2. Change your foreground color to a light color (I used #cdbbfb). Change your background color to a darker shade of your foreground color (I used #2e0997).


3. Choose the rectangular vector shape, then change the background material to the foreground-background gradient. Set the angle to 90.


4. Change the foreground material to transparent (or set the line width to 0).


5. Draw out a rectangular vector shape on your canvas for the body of the pail. Make sure that Show Nodes is checked. Also make sure that Anti-alias is checked.


6. Convert the shape to a path by right-clicking and then selecting convert to path.


7. Since show nodes is checked, after the conversion to a path, it is possible to see the nodes without having to switch to the pen tool. Click on the bottom left node to select it and push it in toward the middle of the canvas.



8. Go to the bottom right node and push it in toward the middle of the canvas. Now the bottom of the pail is narrower than the top of the pail.



9. Switch to the Pen tool and in the edit mode, change the node type of the lower right node to Curve After.


10. Pull the handle down to create a curve for the bottom of the pail.



11. Select the bottom left node by clicking on it and change its node type to Curve Before. Pull the handle down to create a curve for the bottom of the pail.



12. Go to Preset Shapes and select the ellipse shape. Invert the gradient for the background material by checking the invert on the gradient.


13. Draw out an ellipse to create the interior of the pail.


14. Click apply to de-select the ellipse.

15. Change the foreground material to white and the background material to transparent. Select the circle preset shape and set the line width to 10.00. Draw out a large circle to begin creating a handle for the pail.


16. Convert the shape to a path.


17. Go to the Pen tool and select the top node. Delete the node.

18. Go the Object Selection Tool and use it to move the handle so that it is close to the rim of the pail.


19. Select None.

20. Go to the ellipse preset shape.
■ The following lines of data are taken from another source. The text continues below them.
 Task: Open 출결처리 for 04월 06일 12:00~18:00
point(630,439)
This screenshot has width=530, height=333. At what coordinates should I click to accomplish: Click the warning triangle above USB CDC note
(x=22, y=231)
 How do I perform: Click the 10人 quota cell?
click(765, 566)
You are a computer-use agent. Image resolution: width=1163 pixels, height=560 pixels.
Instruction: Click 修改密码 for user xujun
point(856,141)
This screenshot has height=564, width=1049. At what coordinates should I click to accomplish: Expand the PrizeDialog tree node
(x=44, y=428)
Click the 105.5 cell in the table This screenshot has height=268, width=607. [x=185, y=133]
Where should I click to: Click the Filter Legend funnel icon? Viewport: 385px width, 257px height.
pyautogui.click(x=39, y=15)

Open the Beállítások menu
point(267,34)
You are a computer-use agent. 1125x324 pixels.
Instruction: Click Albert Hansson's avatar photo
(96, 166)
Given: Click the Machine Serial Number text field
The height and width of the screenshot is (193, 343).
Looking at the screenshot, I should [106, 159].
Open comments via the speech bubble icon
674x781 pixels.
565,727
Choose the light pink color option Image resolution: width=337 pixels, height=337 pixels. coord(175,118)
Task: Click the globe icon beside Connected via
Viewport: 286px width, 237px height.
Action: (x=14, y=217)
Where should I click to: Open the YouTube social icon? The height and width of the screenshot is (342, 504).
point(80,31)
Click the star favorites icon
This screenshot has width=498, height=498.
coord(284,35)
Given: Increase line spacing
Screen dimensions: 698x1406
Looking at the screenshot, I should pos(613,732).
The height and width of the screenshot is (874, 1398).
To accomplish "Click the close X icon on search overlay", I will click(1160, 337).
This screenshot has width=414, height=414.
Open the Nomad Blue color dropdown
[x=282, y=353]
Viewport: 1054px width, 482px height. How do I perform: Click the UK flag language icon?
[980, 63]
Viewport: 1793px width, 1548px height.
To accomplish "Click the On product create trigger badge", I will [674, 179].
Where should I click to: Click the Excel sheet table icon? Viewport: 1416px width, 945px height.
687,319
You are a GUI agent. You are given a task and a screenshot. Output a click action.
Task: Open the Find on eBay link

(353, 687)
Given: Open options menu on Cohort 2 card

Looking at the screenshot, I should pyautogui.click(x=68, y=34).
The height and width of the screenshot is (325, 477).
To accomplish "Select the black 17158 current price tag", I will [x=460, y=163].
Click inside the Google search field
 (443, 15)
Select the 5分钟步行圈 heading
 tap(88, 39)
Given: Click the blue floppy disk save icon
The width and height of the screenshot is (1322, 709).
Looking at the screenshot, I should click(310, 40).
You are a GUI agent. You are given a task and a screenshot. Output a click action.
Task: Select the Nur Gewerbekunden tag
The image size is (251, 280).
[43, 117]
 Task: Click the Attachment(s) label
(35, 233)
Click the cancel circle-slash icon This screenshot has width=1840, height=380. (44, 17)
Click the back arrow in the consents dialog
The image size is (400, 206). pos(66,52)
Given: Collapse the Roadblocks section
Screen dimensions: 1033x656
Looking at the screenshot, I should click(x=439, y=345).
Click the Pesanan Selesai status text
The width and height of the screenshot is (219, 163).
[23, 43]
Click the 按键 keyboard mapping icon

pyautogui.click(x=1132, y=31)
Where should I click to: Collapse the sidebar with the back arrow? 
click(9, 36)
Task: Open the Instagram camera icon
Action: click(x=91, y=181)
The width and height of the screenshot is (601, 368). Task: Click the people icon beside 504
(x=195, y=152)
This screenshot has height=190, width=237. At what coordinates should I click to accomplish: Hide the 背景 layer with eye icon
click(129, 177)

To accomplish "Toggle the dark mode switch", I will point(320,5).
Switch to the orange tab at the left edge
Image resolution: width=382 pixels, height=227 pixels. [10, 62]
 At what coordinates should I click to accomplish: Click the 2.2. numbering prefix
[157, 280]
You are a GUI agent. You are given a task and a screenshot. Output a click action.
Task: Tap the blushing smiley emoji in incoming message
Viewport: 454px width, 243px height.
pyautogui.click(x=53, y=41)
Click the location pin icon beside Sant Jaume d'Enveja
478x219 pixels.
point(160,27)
Change the line width to 5.0 and draw out a small oval to connect the handle to the pail.


21. Copy and then Ctrl+G to Paste as a Vector Object. Move the vector to the other end of the handle.


22. The basic pail is now complete. To change sizes while maintaining anti-alias, resize using weighted average. Notice how the image does not develop "jaggies" or become fuzzy. You can also use the Object Selection Tool (or the Pick Tool) to drag the pail to the new size.

23. Once you are satisfied with the size, you can convert the entire vector layer to raster to apply effects or you can convert each vector object individually by selecting it with the Object Selection Tool (or the Pick Tool), hide the other vector object layers, obtain the selection using Selections > From Vector Object (Ctrl + Shift + B), and then promote the selection to a layer (Ctrl + Shift + P).



I have a script that just makes the vector pail. If you want to have a pail that uses foreground-background gradients as seen in this tutorial, you must first set your foreground and background colors prior to running the script.